Hiding Behind the Cigarette Burn - written for the Toast event prompt "burn"

Hiding behind the Cigarette Burn

Dedicated to my mom and grandma


The small black hole on the inside arm of the L-shaped couch caught my attention. I was only four or five years old, but I knew this little cigarette burn in the grey colored rainbow speckled couch in our living room, with its orange outer ring where it fringed and stabbed your arm sometimes, was my refuge. If I stared at it long enough, I could close my eyes and hide inside this small cave.

I tiptoed into the kitchen and turned into the living room trying not to wake Mom, Dad, or my baby Brother. I had looked to see if the coast was clear before picking up the phone, so I must have known somehow that what I was doing was wrong or I wouldn’t have tried to be so sneaky. Or maybe I was the only non-egocentric five year-old in existence and was actually concerned that I might wake everyone up, but that is highly unlikely as I was clearly going to bother my grandmother in the middle of the night, because I wanted to talk to someone.

I couldn’t tell time yet or was just oblivious to it, but it was late at night because it was dark and everyone was sleeping. I had woken up again and was lonely. This was the 6th or 7th place we’d lived in since I was born and even at a young age I had problems sleeping in new places. Especially big one’s like our new house. The apartments, duplexes, and grandma’s basement were much cozier. Grandma had said when we left that I could call her whenever I wanted and she’d be tickled to death to hear from me. So, that had been my plan when I couldn't sleep yet again tonight.

My sense of accomplishment must have given me the nerve to pick up the phone and dial the only phone number I knew; 9 - 1 - 1.

I gleefully waited through the rings, anxiously awaiting my grandmother’s loving voice, and frequently glancing at the doorway to the front room to make sure no one was coming. Operation Secret Phone Call to Grandma was immediately aborted when an emergency line operator said “911 emergency dispatch, can you please state your location and nature of emergency.”

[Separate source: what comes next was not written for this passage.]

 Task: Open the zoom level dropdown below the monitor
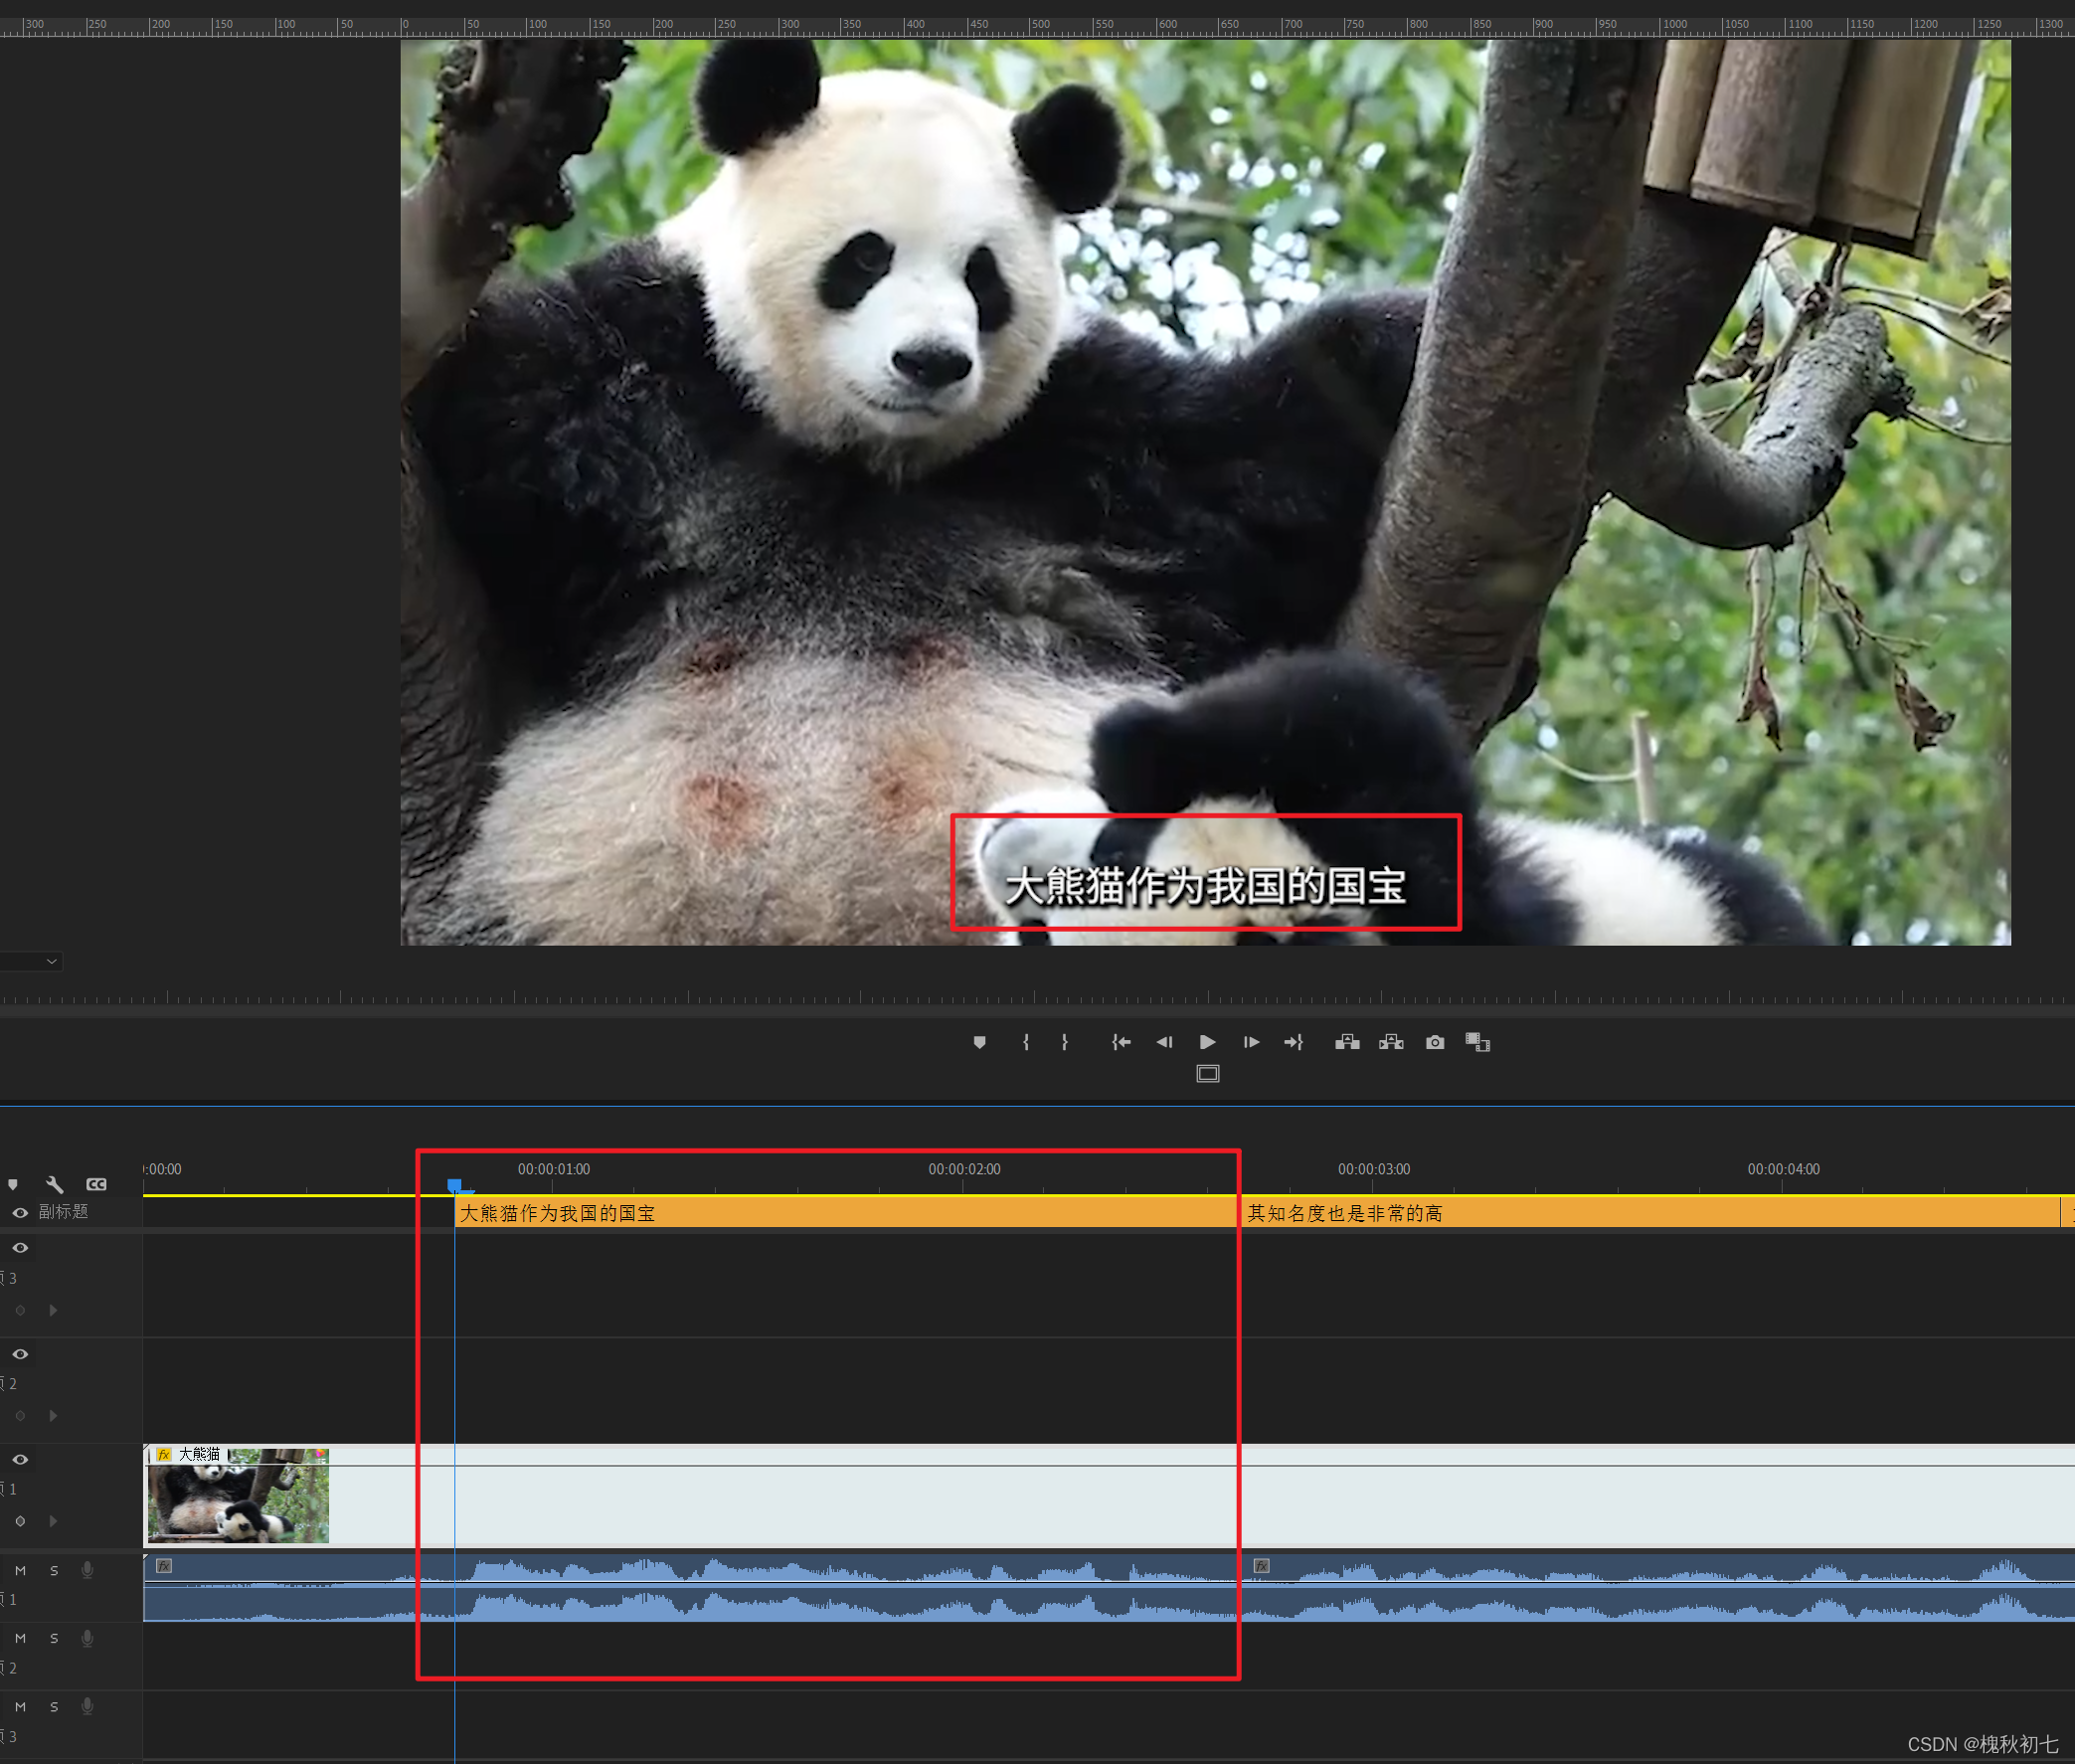tap(51, 961)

Her shrill voice was not that of Grandma’s and the clang of the phone was loud when I abruptly hung up. Next, I did the only thing a scared five year old could do, I hid inside the couch to await the wrath of Mom. As 911 emergency protocols at the time required that all dispatchers immediately call back any hang-up calls, the shrill voice screamed through the three horribly loud rings that echoed through the sleeping hallways. I didn’t know if the loud ringing or the heavy, sleepy thuds of Mom’s footsteps scared me more, but I did know - I was in BIG trouble.

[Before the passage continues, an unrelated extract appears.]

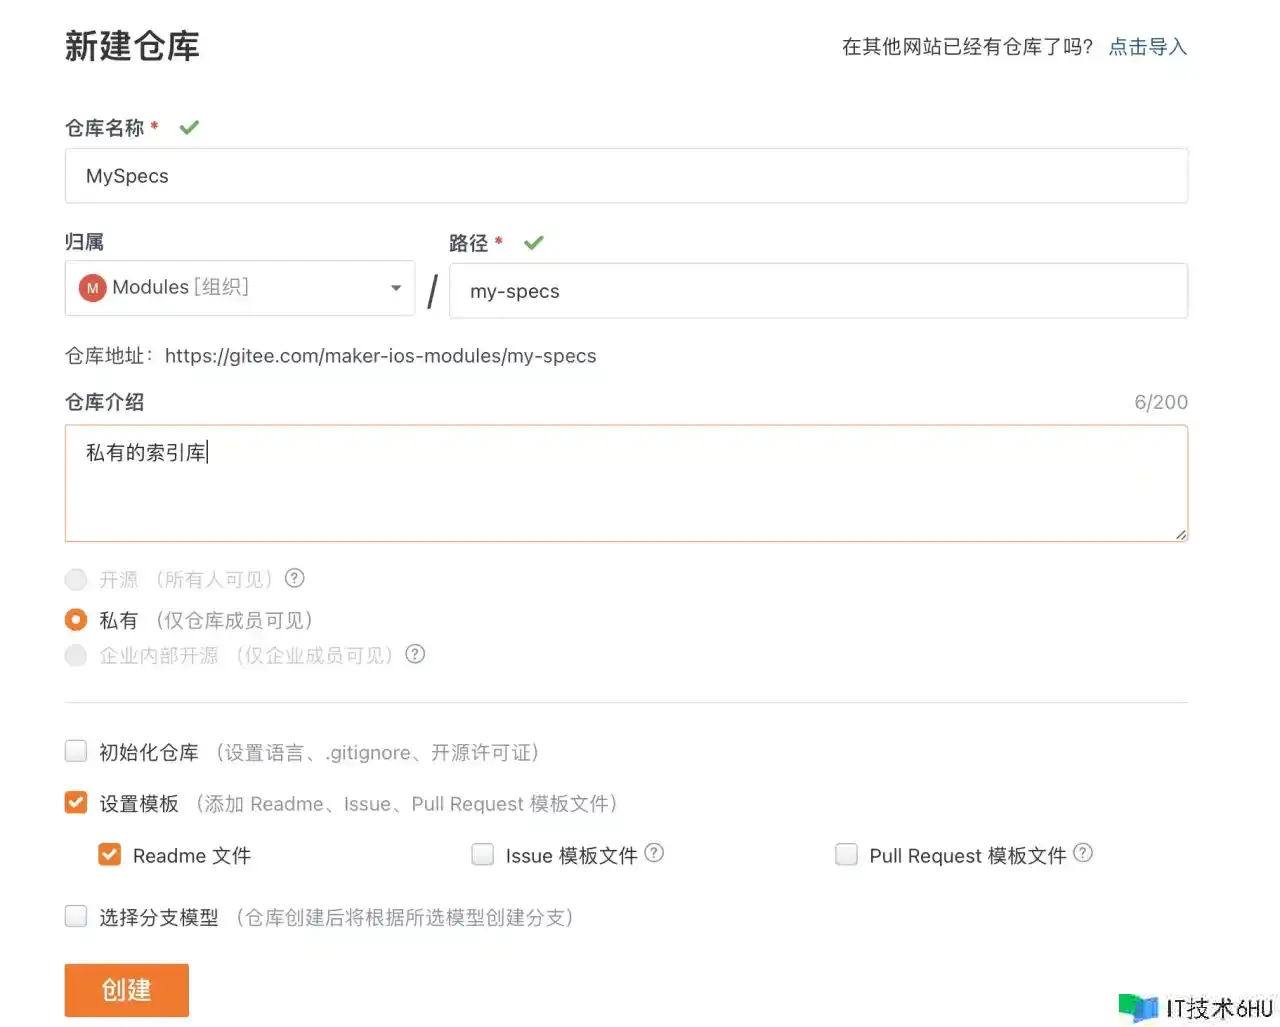Screen dimensions: 1280x1027
Task: Open the 归属 Modules dropdown
Action: pyautogui.click(x=240, y=288)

Mom was groggy and confused as to why an emergency dispatcher was phoning in the middle of the night and as she explained that there was no emergency, she spotted my little feet poking out of the arm of the sofa. The cigarette burn wasn’t big enough for an entire little girl and I’d only been hiding in it in the fear filled depths of my five year old imagination. So naturally, Mom spotted me curled up in a little ball in the corner of the sofa.

The “I can’t see her so she can’t see me” method only lasted until the phone call ended.

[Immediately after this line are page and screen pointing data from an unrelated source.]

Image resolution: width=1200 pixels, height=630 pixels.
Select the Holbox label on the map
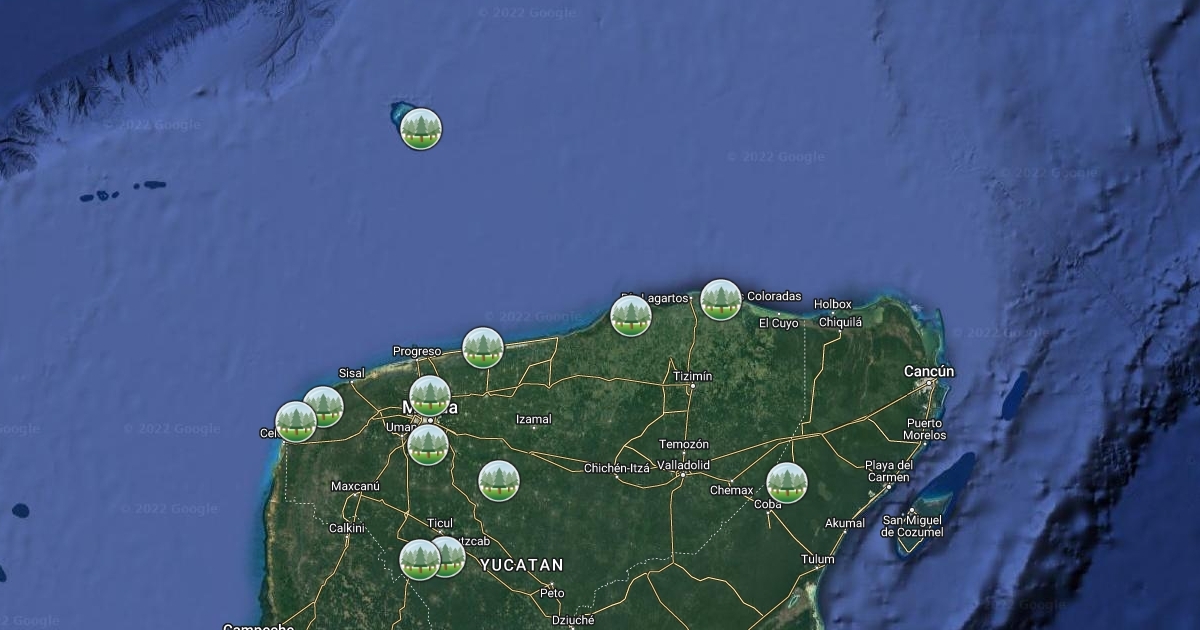pos(832,304)

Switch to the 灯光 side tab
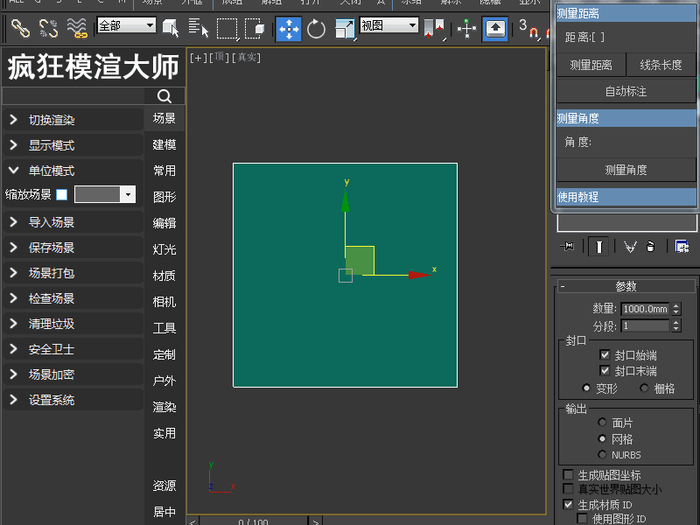pos(164,249)
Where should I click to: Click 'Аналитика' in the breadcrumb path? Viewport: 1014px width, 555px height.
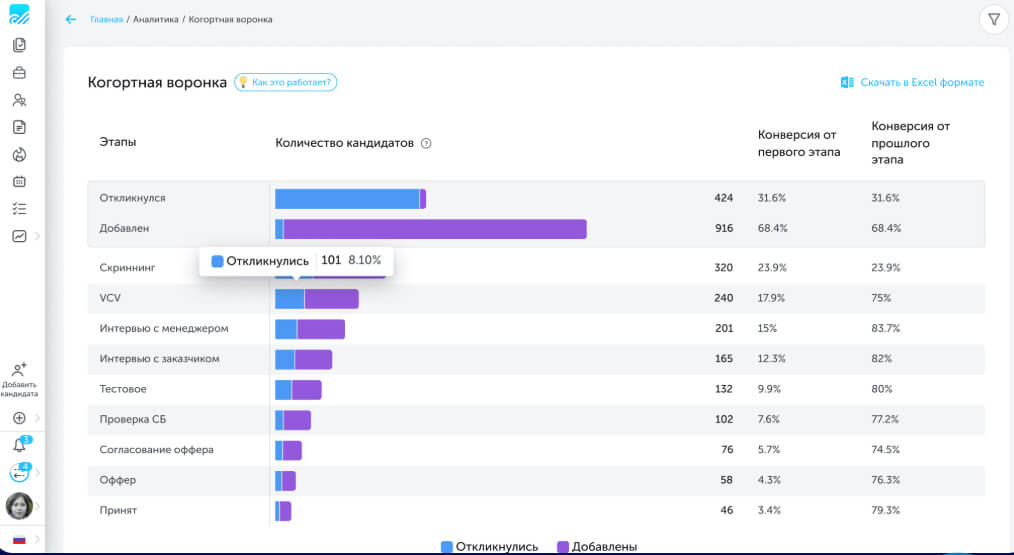(x=154, y=19)
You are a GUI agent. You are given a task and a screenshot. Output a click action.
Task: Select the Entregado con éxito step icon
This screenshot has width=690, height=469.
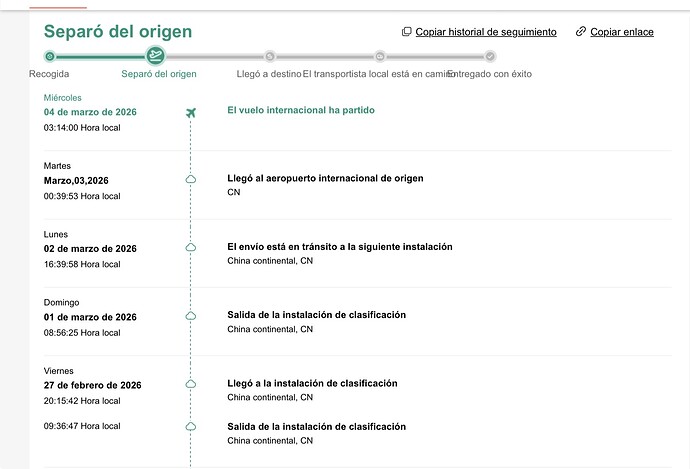[x=490, y=56]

I wish I could say that I remembered her immediate reaction, but all I remember is her whispering “did you call 911?”

I didn’t know exactly what 911 was, but I said no - I called Grandma.

She took me back to bed and luckily for me she was too tired to punish me, but the next day she called Grandma for real and the laughing never ended. I didn’t really understand what I did wrong, but embarrassment quickly became a new form of punishment.

The image of that black hole in the arm of the sofa became my refuge once more. I sank back into the depths of the cave avoiding the loud laughter coming from the kitchen.

Slowly the years passed and I grew too big to hide in the tiny hole in the arm of the couch, and soon the sofa disappeared completely, as did the rest of the remnants of my childhood. I obtained an uncanny memory for people’s phone numbers and soon realized that 911 is for emergency calls only - not for lonely little five year old girls to reach their grandmas in the middle of the night.

Unless of course, your grandma just so happens to be an emergency dispatcher for your area, but you better be sure that she’s the one who answers when you call.